Il y a des centaines de postes de juges ou de procureurs vacants. Cela veut dire une surcharge de travail pour les autres, et une répercussion sur les délais de traitement des dossiers. On en est à plus de deux ans pour l’appel de dossiers de licenciements. Sans oublier la souffrance humaine qui est derrière, ceux qui ont connu des charges de travail excessifs avec la pression de la hiérarchie pour tenir des chiffres arbitraires comprendront. Pas seulement pour les magistrats, mais selon la théorie du ruissellement, cela impacte aussi, et plus lourdement, les professions, appelons les de soutien faute de mieux, que sont les greffiers et les adjoints administratifs, les petites mains sans qui rien ne se fait. Un mot pour les greffiers, alors même qu’ils mériteraient un livre. Les greffiers ne sont pas les secrétaires des juges. Ils ne sont pas leurs subordonnées, ils en sont indépendants (ils ne sont même pas notés par eux) mais sont les garants de la procédure et de la sincérité des actes de la justice. Un jugement n’est qu’une feuille de papier imprimée tant que le greffier n’a pas apposé dessus le sceau de la République (la Liberté sous forme de Junon, que curieusement ont appelle la Marianne) et sa signature. C’est le greffier qui s’assure que le juge rend sa décision au terme d’un processus fidèlement décrit pour que chacun puisse en apprécier, et au besoin en contester, la légalité. C’est le contre-pouvoir du juge. Et toutes ces réformes de bout de ficelle, ce sont elles et eux qui se les prennent dans la figure. Nous, avocats, on ne se prend que les ricochets, et déjà on chancelle sous l’impact. Pour ma part, je ne suis pas sûr que je pourrais encaisser ce que le greffe encaisse depuis des années. Greffiers, et greffières, vous avez mon respect et mon admiration. Voilà, c’est dit.

Et donc comme d’habitude, plutôt que de lancer la seule réforme dont la justice a besoin, une augmentation drastique de ses moyens sur une période de quelques années, car soyons clairs : en 5 à 10 ans, on pourrait se doter d’une justice efficace, rapide, qui ferait l’envie de bien des pays, et sans grever le budget de l’Etat, car la Justice, c’est 6,980 milliards d’euros par an (en incluant la pénitentiaire), c’est à dire, 1,8% du budget national, pour un pouvoir régalien essentiel qui concerne tous les citoyens au quotidien.

Voilà ce que nous voulons avant tout : une justice de qualité, qui a assez de moyens humains pour consacrer à votre affaire le temps nécessaire et parvient à la trancher dans un délai raisonnable. Bien sûr, cela aura un impact plutôt agréable sur ma pratique professionnelle au quotidien, je ne vous le cache pas. Mais pas besoin d’être grand clerc pour comprendre que ne plus avoir à gérer les angoisses d’un client dans une situation personnelle critique qui attend le jugement qui y mettra fin a surtout un impact positif pour le client dans une situation critique. Et ce client, ce sera peut-être vous un jour.

****************

# [Explorer le document]
(1) Relevez tous les termes désignant une profession du monde judiciaire dans le texte sur la justice.
(2) D'après le texte sur la justice, quelle part du budget national la Justice représente-t-elle ?

# [Données enregistrées]
****************

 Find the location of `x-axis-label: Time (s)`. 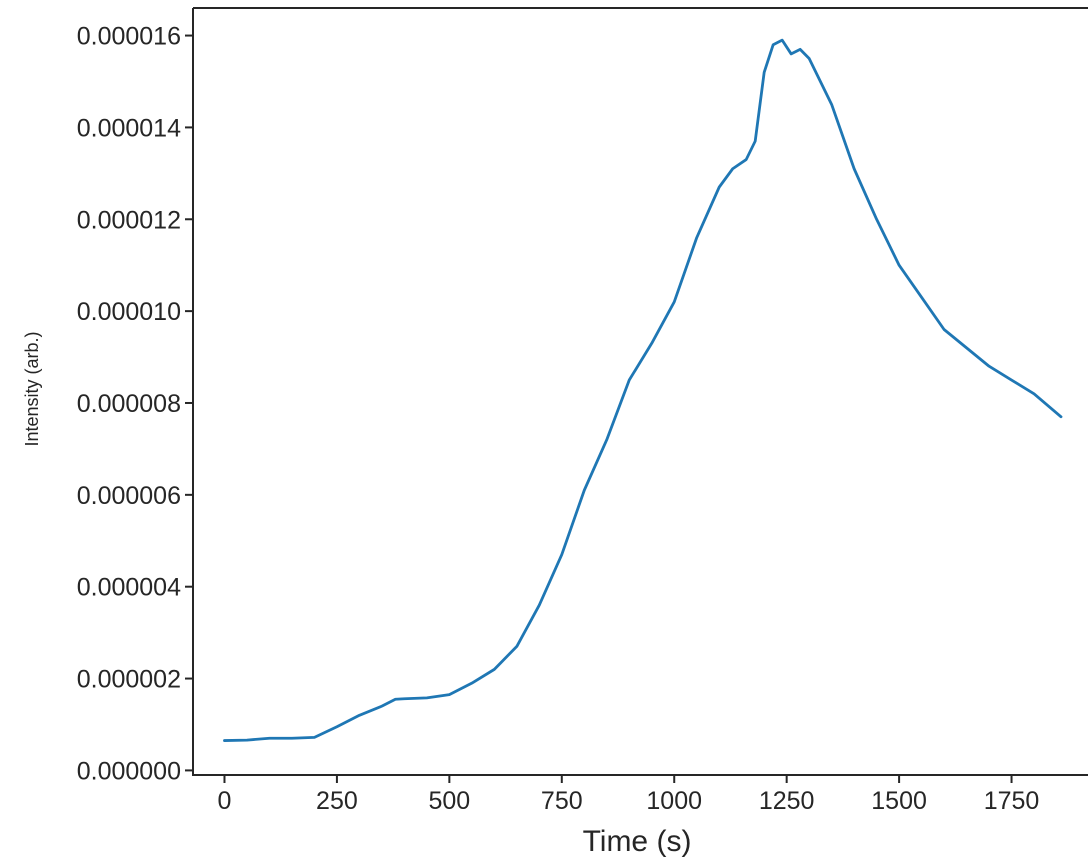

x-axis-label: Time (s) is located at coordinates (638, 842).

****************

# [Corrigés par tâche]
(1) Juges, procureurs, magistrats, greffiers (et greffières), adjoints administratifs, avocats.

(2) 1,8 % du budget national, soit 6,980 milliards d'euros par an en incluant la pénitentiaire.